In stark contrast to the younger generation, almost half (43%) of older people polled, stated that they wouldn’t consider starting up their own business as it would be ‘too much of a struggle’ or due to ‘a lack of support’, compared to 97% of millennials who were primarily focused on finding fulfilment through financial and entrepreneurial ventures.
The poll, which gathered the views of 2,000 UK adults, also uncovered that most Gen Z’s already have, or would consider a ‘side-hustle’ venture, using creative websites, blogs, e-commerce platforms, and social media (such as eBay [81%], Facebook [76%], Instagram [71%], Amazon [59%], and Gumtree [59%]).
In addition, over half (53%**) don’t rely on their job to provide their only income, and plan to continue these activities as a second job or hobby, with three quarters (75%) stating that their ‘side hustle’ fits around their life, studies and their current jobs.
However, of those surveyed that hadn’t got involved in any entrepreneurial activities (59%), a lack of required skills and support network to fully start up their own business were cited as the main reasons why would-be entrepreneurs hadn’t taken the leap and started their own money-making enterprise.
Rick Edwards, author and TV presenter comments: “I had my own ‘side-hustle’ when I was younger, always looking for ways to make money: bulk buying crisps at the age of 9 and selling them on in the school playground; and trying to buy-out the opposition on my car washing round.
“This study shows that while many people have a real entrepreneurial spirit and attitude, it’s more often than not simply confidence or fear of failure which holds people back.”
Chloe Burroughs, OU graduate and entrepreneur comments: “I always wanted to run my own business, however, I felt that my lack of skills and education would be a stumbling block from achieving my goals.
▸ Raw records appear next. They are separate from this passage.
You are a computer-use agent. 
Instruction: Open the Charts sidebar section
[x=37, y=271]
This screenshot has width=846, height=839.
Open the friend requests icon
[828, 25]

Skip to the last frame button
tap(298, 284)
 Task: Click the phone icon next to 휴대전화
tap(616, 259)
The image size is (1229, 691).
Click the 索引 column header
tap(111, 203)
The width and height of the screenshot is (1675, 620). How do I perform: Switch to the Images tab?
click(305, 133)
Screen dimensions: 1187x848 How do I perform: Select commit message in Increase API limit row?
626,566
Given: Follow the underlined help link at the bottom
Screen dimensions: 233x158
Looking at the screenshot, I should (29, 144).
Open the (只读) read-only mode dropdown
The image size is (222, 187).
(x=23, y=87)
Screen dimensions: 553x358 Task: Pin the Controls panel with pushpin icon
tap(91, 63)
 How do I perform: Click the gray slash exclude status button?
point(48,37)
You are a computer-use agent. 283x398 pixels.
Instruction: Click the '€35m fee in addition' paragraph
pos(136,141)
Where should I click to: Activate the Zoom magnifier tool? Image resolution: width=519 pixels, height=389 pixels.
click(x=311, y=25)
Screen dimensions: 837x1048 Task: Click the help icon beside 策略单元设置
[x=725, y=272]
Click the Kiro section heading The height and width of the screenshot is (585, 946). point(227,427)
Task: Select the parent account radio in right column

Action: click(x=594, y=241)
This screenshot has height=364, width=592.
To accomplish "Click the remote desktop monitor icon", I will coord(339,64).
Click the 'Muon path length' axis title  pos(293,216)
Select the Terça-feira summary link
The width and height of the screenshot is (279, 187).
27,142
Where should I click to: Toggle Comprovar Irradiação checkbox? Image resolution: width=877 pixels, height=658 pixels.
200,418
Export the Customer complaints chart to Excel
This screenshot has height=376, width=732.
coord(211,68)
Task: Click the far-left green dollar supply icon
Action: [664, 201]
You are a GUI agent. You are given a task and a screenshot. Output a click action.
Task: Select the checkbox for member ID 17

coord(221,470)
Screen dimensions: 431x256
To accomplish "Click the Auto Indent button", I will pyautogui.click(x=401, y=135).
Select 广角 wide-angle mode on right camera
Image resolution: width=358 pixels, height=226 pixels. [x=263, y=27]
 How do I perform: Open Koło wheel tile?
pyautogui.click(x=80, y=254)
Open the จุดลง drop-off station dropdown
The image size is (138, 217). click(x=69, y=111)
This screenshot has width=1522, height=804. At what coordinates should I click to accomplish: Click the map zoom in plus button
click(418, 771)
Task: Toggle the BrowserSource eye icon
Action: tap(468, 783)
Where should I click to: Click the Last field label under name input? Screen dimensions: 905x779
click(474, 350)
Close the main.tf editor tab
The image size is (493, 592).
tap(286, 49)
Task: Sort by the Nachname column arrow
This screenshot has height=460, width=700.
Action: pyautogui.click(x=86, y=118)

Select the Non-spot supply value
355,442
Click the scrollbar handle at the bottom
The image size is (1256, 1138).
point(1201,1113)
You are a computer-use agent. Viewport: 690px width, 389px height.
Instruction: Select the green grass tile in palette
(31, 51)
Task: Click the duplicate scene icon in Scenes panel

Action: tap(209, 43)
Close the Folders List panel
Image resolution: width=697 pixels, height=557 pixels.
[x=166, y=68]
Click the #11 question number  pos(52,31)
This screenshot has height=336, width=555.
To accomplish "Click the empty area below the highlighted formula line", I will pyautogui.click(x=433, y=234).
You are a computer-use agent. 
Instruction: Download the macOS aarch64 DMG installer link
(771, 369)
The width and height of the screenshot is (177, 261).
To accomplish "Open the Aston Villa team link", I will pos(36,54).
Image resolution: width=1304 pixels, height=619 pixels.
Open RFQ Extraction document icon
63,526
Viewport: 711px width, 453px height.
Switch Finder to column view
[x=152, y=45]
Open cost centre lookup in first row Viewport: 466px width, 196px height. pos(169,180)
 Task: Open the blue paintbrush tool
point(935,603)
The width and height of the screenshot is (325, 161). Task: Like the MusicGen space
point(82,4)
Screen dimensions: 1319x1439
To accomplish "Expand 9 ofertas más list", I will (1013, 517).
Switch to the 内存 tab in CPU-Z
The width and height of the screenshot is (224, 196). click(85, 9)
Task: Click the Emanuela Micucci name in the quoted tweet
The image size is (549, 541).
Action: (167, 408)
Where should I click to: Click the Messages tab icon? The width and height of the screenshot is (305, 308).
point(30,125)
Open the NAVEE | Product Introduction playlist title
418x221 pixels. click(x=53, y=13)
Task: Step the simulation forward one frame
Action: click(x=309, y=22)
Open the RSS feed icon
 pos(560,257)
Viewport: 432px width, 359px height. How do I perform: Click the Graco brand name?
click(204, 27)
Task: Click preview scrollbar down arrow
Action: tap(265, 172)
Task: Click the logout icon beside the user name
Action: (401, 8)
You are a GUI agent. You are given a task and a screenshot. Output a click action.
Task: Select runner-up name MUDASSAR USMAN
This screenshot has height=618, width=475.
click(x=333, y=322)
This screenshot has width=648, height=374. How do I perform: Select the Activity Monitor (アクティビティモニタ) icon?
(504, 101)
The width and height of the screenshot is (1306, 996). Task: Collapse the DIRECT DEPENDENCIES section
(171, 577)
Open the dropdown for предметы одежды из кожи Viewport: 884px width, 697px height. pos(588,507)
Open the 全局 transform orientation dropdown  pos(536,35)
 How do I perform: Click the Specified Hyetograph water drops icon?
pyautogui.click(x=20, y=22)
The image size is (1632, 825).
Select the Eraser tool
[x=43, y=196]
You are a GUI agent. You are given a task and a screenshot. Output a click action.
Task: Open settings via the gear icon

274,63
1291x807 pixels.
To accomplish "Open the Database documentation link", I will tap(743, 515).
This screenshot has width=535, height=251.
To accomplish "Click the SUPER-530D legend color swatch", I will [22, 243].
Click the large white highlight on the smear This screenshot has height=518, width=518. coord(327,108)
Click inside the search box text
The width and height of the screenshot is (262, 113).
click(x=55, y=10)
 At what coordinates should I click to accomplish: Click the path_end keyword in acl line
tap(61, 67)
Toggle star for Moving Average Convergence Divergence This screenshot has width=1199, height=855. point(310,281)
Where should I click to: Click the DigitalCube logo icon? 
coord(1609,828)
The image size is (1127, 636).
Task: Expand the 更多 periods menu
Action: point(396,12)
I was bright at school but struggled to keep up with my workload at Sixth Form. I didn’t step up my effort and my final grades made me believe I must not be very smart.
However, studying with the OU a few years later made me realise I could achieve anything if I put in the effort. Since enrolling I have never looked back. Using the skills I learned on my business degree, I’m now running my own study skills business alongside my full-time role as a Personal Assistant at an aeronautics company, to help students like me who want to achieve higher grades with lower stress.”